That's a bit more elaborate than my plan, but I'd like to get that at some
point (2.5?) - "Hey, X, we're getting short on RAM here. How about
ditching a few cached bitmaps?" etc.
My plan for now was simpler: my handler gets notified "only x Mb left!"
and works down a priority list of things to try at each threshold: maybe
kill netscapes if we're down to 2 Mb, send a SIGDANGER to everyone at 1
Mb, reboot if we drop below 0.5 Mb.
> But then we need information on _how_ much memory we need. I
> could pass allocation "priority" to user space, but I doubt that
> will be descriptive enough.
Memory pressure is very difficult to measure, but if the configuration is
flexible enough the daemon should be able to handle most things.
> > I was planning to implement a user-side OOM killer myself - perhaps we
> > could split the work, you do kernel-side, I'll do the userspace bits?
>
> If you could clarify, what events you actually like to get, I
> could implement this a loadable OOM handler.
The main event I'm interested in is "free memory below <level>" (and "free
memory above <level>"; users may want things restarted once the problem
has gone). Having the same facility for short-term load average might be
nice, too, to catch fork-bombs etc. before they hurt the system too badly.

Dataset content:
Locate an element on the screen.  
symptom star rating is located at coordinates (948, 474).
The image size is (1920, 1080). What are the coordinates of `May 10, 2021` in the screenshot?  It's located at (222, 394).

Work to do:
Translate this sentence from the out-of-memory handler discussion into Spanish: "Memory pressure is very difficult to measure, but if the configuration is flexible enough the daemon should be able to handle most things."

Reply:
La presión de memoria es muy difícil de medir, pero si la configuración es lo bastante flexible, el daemon debería poder manejar la mayoría de las cosas.